(Saved entries)
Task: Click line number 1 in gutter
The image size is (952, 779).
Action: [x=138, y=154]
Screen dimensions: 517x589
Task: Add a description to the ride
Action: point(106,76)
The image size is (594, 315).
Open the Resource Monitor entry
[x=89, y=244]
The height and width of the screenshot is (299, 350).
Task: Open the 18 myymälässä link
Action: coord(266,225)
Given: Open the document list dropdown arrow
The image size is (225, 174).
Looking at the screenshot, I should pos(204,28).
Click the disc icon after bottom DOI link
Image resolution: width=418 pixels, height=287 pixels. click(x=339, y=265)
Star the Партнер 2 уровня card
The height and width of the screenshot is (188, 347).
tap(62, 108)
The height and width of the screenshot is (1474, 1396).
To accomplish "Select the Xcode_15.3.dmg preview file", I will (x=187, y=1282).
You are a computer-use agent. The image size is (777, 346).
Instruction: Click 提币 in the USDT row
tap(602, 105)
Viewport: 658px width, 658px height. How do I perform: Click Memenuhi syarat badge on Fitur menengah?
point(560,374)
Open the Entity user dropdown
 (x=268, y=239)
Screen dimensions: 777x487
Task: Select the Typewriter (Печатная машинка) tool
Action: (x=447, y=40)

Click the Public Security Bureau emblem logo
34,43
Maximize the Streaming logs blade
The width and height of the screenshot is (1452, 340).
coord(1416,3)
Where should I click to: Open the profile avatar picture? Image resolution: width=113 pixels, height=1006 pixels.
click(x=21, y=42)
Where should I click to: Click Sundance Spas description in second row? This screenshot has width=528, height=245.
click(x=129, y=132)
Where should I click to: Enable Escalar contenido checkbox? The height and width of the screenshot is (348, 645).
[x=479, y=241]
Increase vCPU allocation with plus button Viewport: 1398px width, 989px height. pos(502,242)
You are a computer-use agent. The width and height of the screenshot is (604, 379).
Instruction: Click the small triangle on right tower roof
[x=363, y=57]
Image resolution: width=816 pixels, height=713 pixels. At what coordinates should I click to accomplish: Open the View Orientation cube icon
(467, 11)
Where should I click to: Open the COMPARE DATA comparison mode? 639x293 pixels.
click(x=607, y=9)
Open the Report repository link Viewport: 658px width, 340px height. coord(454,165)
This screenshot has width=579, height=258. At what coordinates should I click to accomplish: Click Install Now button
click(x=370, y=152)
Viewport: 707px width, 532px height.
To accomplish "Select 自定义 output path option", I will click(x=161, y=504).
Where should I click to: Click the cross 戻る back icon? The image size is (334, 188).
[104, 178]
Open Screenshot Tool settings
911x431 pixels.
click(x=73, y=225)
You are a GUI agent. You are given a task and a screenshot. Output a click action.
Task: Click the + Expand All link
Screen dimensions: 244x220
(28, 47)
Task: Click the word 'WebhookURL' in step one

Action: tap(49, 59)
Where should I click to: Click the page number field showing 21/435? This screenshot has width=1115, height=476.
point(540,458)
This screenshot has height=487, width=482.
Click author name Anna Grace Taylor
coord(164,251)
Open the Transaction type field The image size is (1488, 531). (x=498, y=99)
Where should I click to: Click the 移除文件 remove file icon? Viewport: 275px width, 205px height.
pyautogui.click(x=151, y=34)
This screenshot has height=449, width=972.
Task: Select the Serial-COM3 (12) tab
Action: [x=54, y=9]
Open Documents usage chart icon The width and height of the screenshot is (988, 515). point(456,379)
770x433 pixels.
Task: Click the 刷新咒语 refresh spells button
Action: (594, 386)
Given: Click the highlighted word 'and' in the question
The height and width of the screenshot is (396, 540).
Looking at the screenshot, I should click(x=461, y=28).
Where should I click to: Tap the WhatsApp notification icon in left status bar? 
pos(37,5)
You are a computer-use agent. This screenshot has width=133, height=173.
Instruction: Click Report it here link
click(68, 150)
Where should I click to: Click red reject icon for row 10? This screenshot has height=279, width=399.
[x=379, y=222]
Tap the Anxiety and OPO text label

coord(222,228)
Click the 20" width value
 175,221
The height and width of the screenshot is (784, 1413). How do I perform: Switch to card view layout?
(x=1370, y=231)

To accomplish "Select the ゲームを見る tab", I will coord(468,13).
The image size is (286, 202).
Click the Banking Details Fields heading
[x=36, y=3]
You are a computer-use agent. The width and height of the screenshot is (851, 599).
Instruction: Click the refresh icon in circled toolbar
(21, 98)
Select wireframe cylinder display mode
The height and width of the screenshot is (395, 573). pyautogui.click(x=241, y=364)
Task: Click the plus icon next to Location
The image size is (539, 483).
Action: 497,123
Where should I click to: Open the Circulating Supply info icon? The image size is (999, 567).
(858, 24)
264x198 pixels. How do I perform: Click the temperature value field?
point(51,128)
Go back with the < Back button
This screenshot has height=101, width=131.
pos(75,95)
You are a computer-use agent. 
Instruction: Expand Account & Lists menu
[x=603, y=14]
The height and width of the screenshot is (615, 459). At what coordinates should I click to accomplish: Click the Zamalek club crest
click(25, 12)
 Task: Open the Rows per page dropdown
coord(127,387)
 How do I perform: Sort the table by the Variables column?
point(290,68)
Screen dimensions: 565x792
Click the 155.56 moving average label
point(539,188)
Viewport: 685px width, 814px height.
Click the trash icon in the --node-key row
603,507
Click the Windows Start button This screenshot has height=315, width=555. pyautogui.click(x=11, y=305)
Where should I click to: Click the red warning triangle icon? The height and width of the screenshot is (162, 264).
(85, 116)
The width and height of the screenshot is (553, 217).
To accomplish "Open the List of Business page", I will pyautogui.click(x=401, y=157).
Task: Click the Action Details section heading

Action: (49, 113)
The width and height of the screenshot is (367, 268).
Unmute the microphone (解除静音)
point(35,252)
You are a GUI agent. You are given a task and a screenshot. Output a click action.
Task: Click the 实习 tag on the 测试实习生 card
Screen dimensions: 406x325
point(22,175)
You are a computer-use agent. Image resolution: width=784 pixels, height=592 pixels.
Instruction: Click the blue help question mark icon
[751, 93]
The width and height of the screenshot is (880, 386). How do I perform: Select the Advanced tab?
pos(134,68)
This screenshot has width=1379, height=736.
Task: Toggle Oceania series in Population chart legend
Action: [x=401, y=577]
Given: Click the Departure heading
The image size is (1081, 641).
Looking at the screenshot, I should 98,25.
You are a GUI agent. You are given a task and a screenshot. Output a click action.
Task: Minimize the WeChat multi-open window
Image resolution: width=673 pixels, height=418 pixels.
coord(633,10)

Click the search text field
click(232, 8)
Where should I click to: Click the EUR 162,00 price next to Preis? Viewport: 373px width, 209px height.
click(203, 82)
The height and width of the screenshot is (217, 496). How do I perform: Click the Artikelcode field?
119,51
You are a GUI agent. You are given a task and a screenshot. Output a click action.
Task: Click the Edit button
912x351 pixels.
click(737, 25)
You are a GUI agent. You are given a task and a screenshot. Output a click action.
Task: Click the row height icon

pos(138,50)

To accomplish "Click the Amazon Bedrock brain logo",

▶ _TASK DETAILS_:
From the records above, transcribe without alteration every line from the one with "Unmute the microphone (解除静音)" to the one with "Given: Click the Departure heading", inclusive.

▶ _REPLY_:
Unmute the microphone (解除静音)
point(35,252)
You are a GUI agent. You are given a task and a screenshot. Output a click action.
Task: Click the 实习 tag on the 测试实习生 card
Screen dimensions: 406x325
point(22,175)
You are a computer-use agent. Image resolution: width=784 pixels, height=592 pixels.
Instruction: Click the blue help question mark icon
[751, 93]
The width and height of the screenshot is (880, 386). How do I perform: Select the Advanced tab?
pos(134,68)
This screenshot has width=1379, height=736.
Task: Toggle Oceania series in Population chart legend
Action: [x=401, y=577]
Given: Click the Departure heading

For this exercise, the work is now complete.